Most of Japan's large factories are kept going by subcontractors -- little plants that make parts and deliver them to the big plants, which assemble the parts rather than make them. ``The giants dictate price, quality, and delivery time, and the subcontractors either meet these demands or go bankrupt,'' explains Dobyns. The employees in the small plants often work under dismal conditions with no security at all. Some of the biggest Japanese firms have as many as 3,000 subcontractors, all totally dependent upon the good will of the big guys.

This documentary may come as revelation to those who have been inundated with books and articles about modern Japan's ``economic miracle.'' We have been told over and over again about lifetime employment by respectful employers, superb working conditions, union-management-government cooperation, cradle-to-grave security. Well, Dobyns takes viewers on a disillusioning tour of the real Japan of today.

``This is the Japan where lifetime employment does not exist; where wages are low, hours long, and benefits nonexistent,'' he says. ``Workers squeeze their small salaries for savings because, if they don't, they could spend their old age in poverty.''

A middle-class family of four, he explains, often lives in space that would fit into one American living room. There's rarely central heating, air conditioning, or even sewers. And food prices are extraordinarily high.

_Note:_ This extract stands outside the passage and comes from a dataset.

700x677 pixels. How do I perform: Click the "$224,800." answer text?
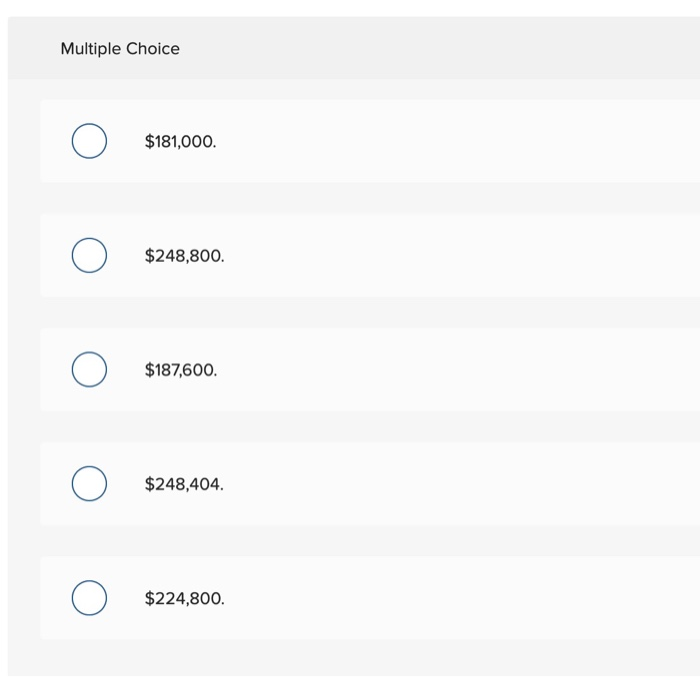click(x=184, y=599)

Dobyns concedes that much of what we have been told about Japan is true -- but only at the highest levels of society, where there are real economic miracles. At the bottom, there is no automation, no protection, no modern efficiency, no high wages.

So, while 30 percent of the Japanese work force seems to be treated well and works under the conditions that have been well publicized, 70 percent work for very low wages in unpleasant surroundings, with an uncertain future.

What is most amazing, Dobyns finds, is that the Japanese who live under these conditions do not seem to protest.

Despite the crowding, the high cost of food and housing, the open sewers, etc., the Japanese now have the highest life expectancy in the world. But their social security system is inadequate to cope with the growing number of over-65 citizens who are no longer being cared for in the traditional way in the home of their children.

Yes, it is true, says Dobyns, that the individual savings rate in Japan is the highest in the industrial world. But that is largely due to people saving more than they can comfortably afford, because they realize they can expect little help when they retire.

This ``White Paper,'' put together under the aegis of veteran executive producer Reuven Frank, is not simply a negative debunking job. It recognizes the wonders of a country that holds on to many unique traditions, as it fights its way to the top of the modern industrial world.

But at the same time, Dobyns feels compelled, in the name of balance and honest reportage, to point out -- with fascinating new footage, incisive observations, and pointed interviews -- what many past reports have failed to underline: Modern-day Japan is not Utopia.